Uit te voeren opdrachten:
1 - Neem het deel van de tekst over de PISA-resultaten letterlijk over dat opent met de woorden "Uit de recente" en sluit met "vier jaar geleden.".
2 - Zet de alinea die begint met "Volgens OESO zijn de prestaties" uit de tekst over de PISA-resultaten om in een beknopte opsomming die de belangrijkste feiten bewaart.
3 - Vul de tekst over de PISA-resultaten aan met een vervolg dat direct na de laatste zin begint.

Uit de recente gegevens van de Organisatie voor Economische Samenwerking en Ontwikkeling (OESO) blijkt dat de Nederlandse scholieren steeds slechter presteren op het gebied van wiskunde, lezen en wetenschap. Dat blijkt uit de gegevens van het PISA-onderzoek, dat de prestaties van 15-jarigen in 81 aangesloten landen en gebieden vergelijkt. Zij maken bekend dat er een alarmerende daling is van de prestaties van de Nederlandse leerlingen in vergelijking met de voorgaande jaren.
Volgens OESO zijn de prestaties van de leerlingen wereldwijd afgenomen. Nederland bevindt zich onder in de top tien op het gebied van wiskunde, samen met landen als Canada, Ierland, België en Groot-Brittannië. Hoewel ongeveer vijftien procent van de Nederlandse scholieren een hoog niveau haalt in het vak wiskunde, zijn vrijwel alle leerlingen daarin slechter gaan presteren in vergelijking met vier jaar geleden.

Vermelde rijen:
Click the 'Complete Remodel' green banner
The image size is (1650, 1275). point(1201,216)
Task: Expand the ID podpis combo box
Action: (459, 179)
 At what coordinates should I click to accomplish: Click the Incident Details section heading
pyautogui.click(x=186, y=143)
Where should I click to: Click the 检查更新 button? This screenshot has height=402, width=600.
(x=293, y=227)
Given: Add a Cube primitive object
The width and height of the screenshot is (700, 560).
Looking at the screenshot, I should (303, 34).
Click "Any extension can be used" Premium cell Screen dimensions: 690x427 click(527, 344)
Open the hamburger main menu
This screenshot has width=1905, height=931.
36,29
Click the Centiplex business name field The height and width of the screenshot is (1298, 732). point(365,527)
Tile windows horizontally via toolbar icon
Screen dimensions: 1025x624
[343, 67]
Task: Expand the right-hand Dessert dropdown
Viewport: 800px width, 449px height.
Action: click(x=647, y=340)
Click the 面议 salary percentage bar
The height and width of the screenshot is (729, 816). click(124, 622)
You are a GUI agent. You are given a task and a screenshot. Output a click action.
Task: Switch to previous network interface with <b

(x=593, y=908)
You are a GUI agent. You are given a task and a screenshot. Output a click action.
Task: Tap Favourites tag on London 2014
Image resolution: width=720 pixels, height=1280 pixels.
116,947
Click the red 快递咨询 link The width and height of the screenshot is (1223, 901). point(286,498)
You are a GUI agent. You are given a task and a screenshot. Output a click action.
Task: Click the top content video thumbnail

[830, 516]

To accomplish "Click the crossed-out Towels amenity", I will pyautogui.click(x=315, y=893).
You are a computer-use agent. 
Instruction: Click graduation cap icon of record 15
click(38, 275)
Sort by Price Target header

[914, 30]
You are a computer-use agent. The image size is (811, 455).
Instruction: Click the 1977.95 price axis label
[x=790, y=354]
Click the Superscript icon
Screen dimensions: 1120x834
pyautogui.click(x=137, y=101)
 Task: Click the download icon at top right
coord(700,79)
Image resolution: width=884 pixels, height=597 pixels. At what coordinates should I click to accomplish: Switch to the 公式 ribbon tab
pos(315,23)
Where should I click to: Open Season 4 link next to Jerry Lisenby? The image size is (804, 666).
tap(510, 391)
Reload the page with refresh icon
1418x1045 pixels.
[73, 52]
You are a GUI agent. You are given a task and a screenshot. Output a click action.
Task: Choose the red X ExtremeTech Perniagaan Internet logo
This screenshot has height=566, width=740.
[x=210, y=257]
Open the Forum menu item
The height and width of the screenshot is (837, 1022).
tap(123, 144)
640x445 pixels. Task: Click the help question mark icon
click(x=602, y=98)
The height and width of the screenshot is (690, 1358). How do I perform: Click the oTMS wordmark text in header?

Antwoorden:
1 -
Uit de recente gegevens van de Organisatie voor Economische Samenwerking en Ontwikkeling (OESO) blijkt dat de Nederlandse scholieren steeds slechter presteren op het gebied van wiskunde, lezen en wetenschap. Dat blijkt uit de gegevens van het PISA-onderzoek, dat de prestaties van 15-jarigen in 81 aangesloten landen en gebieden vergelijkt. Zij maken bekend dat er een alarmerende daling is van de prestaties van de Nederlandse leerlingen in vergelijking met de voorgaande jaren.
Volgens OESO zijn de prestaties van de leerlingen wereldwijd afgenomen. Nederland bevindt zich onder in de top tien op het gebied van wiskunde, samen met landen als Canada, Ierland, België en Groot-Brittannië. Hoewel ongeveer vijftien procent van de Nederlandse scholieren een hoog niveau haalt in het vak wiskunde, zijn vrijwel alle leerlingen daarin slechter gaan presteren in vergelijking met vier jaar geleden.

2 -
- Volgens de OESO zijn de prestaties van leerlingen wereldwijd afgenomen.
- Voor wiskunde staat Nederland onder in de top tien, samen met onder meer Canada, Ierland, België en Groot-Brittannië.
- Ongeveer vijftien procent van de Nederlandse scholieren haalt een hoog niveau in wiskunde.
- Vrijwel alle leerlingen presteren in wiskunde slechter dan vier jaar geleden.

3 -
Op het gebied van lezen is een zorgwekkende trend zichtbaar. Volgens ANP haalde in 2012 maar liefst veertien procent van de kinderen het basisniveau niet. Dit percentage is inmiddels gestegen naar 35 procent. Dat betekent dat één op de drie van de Nederlandse kinderen niet in staat is om teksten te begrijpen en informatie te koppelen aan hun bestaande kennis. Deze cijfers liggen opvallend hoger dan het gemiddelde in de OESO-landen.
Nederland
Ondanks de daling op het gebied van leesvaardigheid, doet Nederland volgens de OESO nog redelijk op het gebied van wiskunde. Ongeveer vijftien procent van de Nederlandse scholieren heeft een hoog niveau op dit vak, waarmee Nederland duidelijk boven het gemiddelde niveau van de OESO uitkomt. Het verschil tussen beter en minder goed presterende leerlingen is in de afgelopen jaren toegenomen.
De achteruitgang in prestaties wordt niet uitsluitend toegeschreven aan de coronapandemie, aangezien de daling al voor de uitbraak van het virus begon. Bovendien is er geen duidelijk verband tussen de landen waar de scholen door lockdowns gesloten waren en landen waar scholen openbleven.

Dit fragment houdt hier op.